360 PROFISSIONAIS DE SAÚDE DE ISRAEL EXIGEM QUE CRIMINOSOS RESPONDAM PROCESSO
360 profissionais de saúde, metade deles médicos, firmaram uma carta pedindo uma investigação urgente sobre o assassinato de socorristas e medidas correspondentes: “Matar socorristas e missão de socorro é uma flagrante violação da lei internacional”, diz o documento.
“Estamos chocados com esta grave ocorrência. A morte de pessoal médico e de socorro em exercício do dever é flagrante violação das leis da guerra internacionais e um ato contra a moralidade humana”, diz a carta.
“Nos declaramos comprometidos com a ética médica e acreditamos na sacralidade da vida de toda pessoa como valor supremo, tanto na Guerra quanto na paz”, diz ainda a carta que prossegue dizendo ser “inconcebível que um evento tão severo siga sem ser investigado e sem um exame completo, confiável e imparcial e que leve a conclusões e responsabilização”.
“A resposta ao massacre de socorristas de Gaza mostra que Israel se degenera e brutaliza”, diz editorial do jornal israelense Haaretz.
“Vai chegar a hora em que os israelenses terão de olhar no espelho e ver as atrocidades cometidas no nosso nome”, prossegue o editorial, cujos principais trechos seguem adiante.
“Desde o início da guerra, o mecanismo de investigação recebe informações de dezenas de alegações de crimes e, até agora, nem um soldado israelense foi processado por eles”.
“Coisas terríveis aconteceram na estrada a caminho de Tel al Sultan, bairro na cidade Rafah, Gaza”.
O editorial denuncia ambulâncias com suas equipes solicitadas para socorrer feridos por ataque israelense que “nunca chegaram ao destino”.
“Durante cinco dias, não houve qualquer informação sobre o que lhes acontecera. Somente no domingo o exército permitiu que a ONU e o Crescente Vermelho chegassem ao local”.
“Eles encontraram uma gigantesca pilha de terra cobrindo partes de ambulâncias destruídas. Em outro local, cavaram e encontraram os corpos de 15 socorristas – oito do Crescente Vermelho, seis funcionários da Defesa Civil e um da OU”, prossegue o editorial.
“Fontes palestinas dizem que alguns dos corpos tinham as mãos e pés algemados e há indicações de que foram alvejados a curta distância.
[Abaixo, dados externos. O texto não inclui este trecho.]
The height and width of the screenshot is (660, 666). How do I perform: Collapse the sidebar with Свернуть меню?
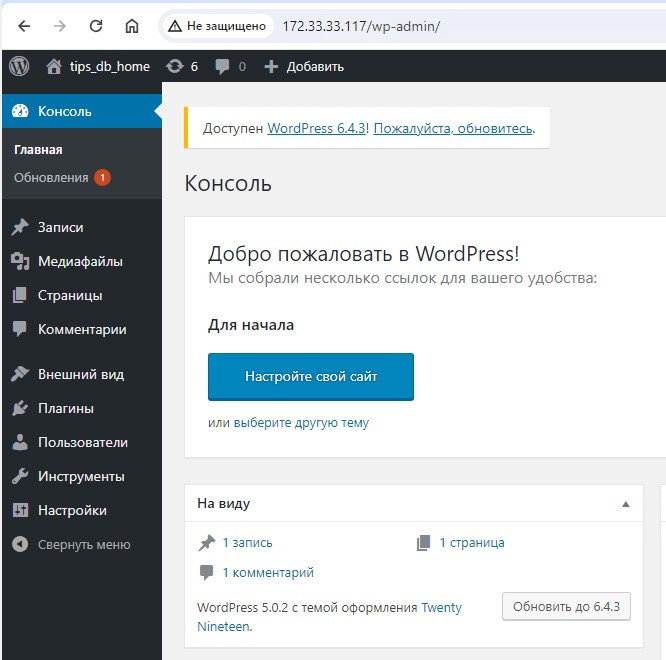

E como se tudo isso não bastasse, quando os integrantes da ONU e do Crescente Vermelho se dirigiam ao local, viram que centenas fugiam sob tiros. Presenciaram uma mulher atingida por tiro na cabeça e um homem que tentou ajuda-la também receber um tiro”.
“Aos 15 socorristas mortos em Tel Sultan, se juntam mais de 1.000 médicos, socorristas e pessoal da defesa civil já mortos.
“Até agora mais de 50.000 pessoas foram mortas em Gaza. Já faz mais de um mês que não entra alimento ou qualquer tipo de ajuda. A ameaça de fome e de crise humanitária paira sobre os dois milhões de habitantes de Gaza.
“Ainda que este governo queira que a guerra se estenda para sempre, ela vai acabar um dia. E neste dia, a Força Israelense, a sociedade israelense como um todo vai se ver forçada a olhar no espelho e tratar com o reconhecimento de que estas atrocidades foram cometidas em nosso nome”.